# AVAILABLE RECORDS
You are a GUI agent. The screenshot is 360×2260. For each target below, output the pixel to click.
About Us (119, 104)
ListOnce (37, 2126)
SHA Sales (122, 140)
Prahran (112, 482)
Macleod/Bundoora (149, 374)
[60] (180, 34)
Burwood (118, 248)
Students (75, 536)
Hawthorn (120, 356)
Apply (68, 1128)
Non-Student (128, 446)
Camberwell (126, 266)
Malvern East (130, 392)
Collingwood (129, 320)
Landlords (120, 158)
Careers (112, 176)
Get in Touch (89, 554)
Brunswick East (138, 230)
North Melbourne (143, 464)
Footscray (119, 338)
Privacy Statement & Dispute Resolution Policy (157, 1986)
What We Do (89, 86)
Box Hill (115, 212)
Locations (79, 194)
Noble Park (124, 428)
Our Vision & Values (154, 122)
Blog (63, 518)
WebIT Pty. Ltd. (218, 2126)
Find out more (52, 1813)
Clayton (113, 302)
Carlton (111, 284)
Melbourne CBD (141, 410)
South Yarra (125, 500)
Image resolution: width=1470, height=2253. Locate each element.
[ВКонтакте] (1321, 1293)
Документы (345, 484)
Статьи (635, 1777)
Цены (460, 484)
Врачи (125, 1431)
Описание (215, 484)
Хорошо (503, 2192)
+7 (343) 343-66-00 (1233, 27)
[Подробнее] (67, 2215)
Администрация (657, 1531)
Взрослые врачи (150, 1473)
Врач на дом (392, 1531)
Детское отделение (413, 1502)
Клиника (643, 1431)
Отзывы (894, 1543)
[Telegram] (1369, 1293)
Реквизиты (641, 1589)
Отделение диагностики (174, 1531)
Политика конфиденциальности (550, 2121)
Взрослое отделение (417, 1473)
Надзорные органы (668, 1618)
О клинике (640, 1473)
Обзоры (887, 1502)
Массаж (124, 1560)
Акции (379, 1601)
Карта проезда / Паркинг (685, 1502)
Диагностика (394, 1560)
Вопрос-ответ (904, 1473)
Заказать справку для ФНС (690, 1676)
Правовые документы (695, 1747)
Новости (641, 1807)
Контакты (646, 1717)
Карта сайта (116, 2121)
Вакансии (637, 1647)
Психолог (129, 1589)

# WHAT TO DO
Could you retype exactly the lines above from the one containing "Взрослое отделение (417, 1473)" through the last line of the records, both included, and nothing else?

# ANSWER TO THIS PROBLEM
Взрослое отделение (417, 1473)
Надзорные органы (668, 1618)
О клинике (640, 1473)
Обзоры (887, 1502)
Массаж (124, 1560)
Акции (379, 1601)
Карта проезда / Паркинг (685, 1502)
Диагностика (394, 1560)
Вопрос-ответ (904, 1473)
Заказать справку для ФНС (690, 1676)
Правовые документы (695, 1747)
Новости (641, 1807)
Контакты (646, 1717)
Карта сайта (116, 2121)
Вакансии (637, 1647)
Психолог (129, 1589)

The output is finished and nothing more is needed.